> **PROBLEM REQUIREMENTS**:
Convert the records into a two-column CSV with the headers word and point, covering only the lines from the one holding "except [222, 1205]" through the end of the records, inclusive. Give one row per record, with its text and its answer each in a single quoted field and any line breaks replaced by spaces.

> **ROWS**:
▬▬▬

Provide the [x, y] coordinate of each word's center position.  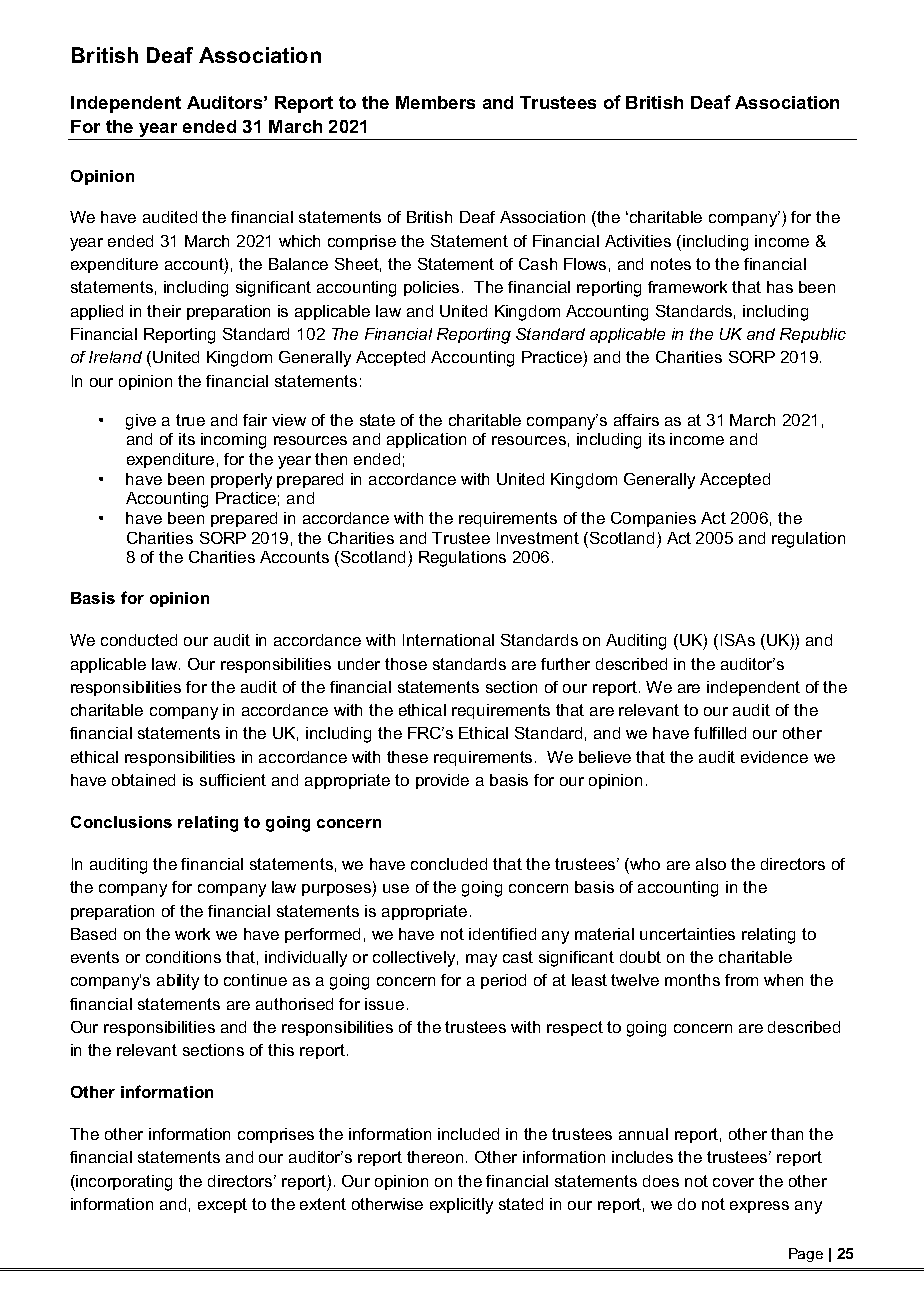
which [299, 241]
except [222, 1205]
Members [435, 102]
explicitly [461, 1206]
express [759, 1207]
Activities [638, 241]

▬▬▬

> **FULL ANSWER**:
word,point
"except","[222, 1205]"
"Members","[435, 102]"
"explicitly","[461, 1206]"
"express","[759, 1207]"
"Activities","[638, 241]"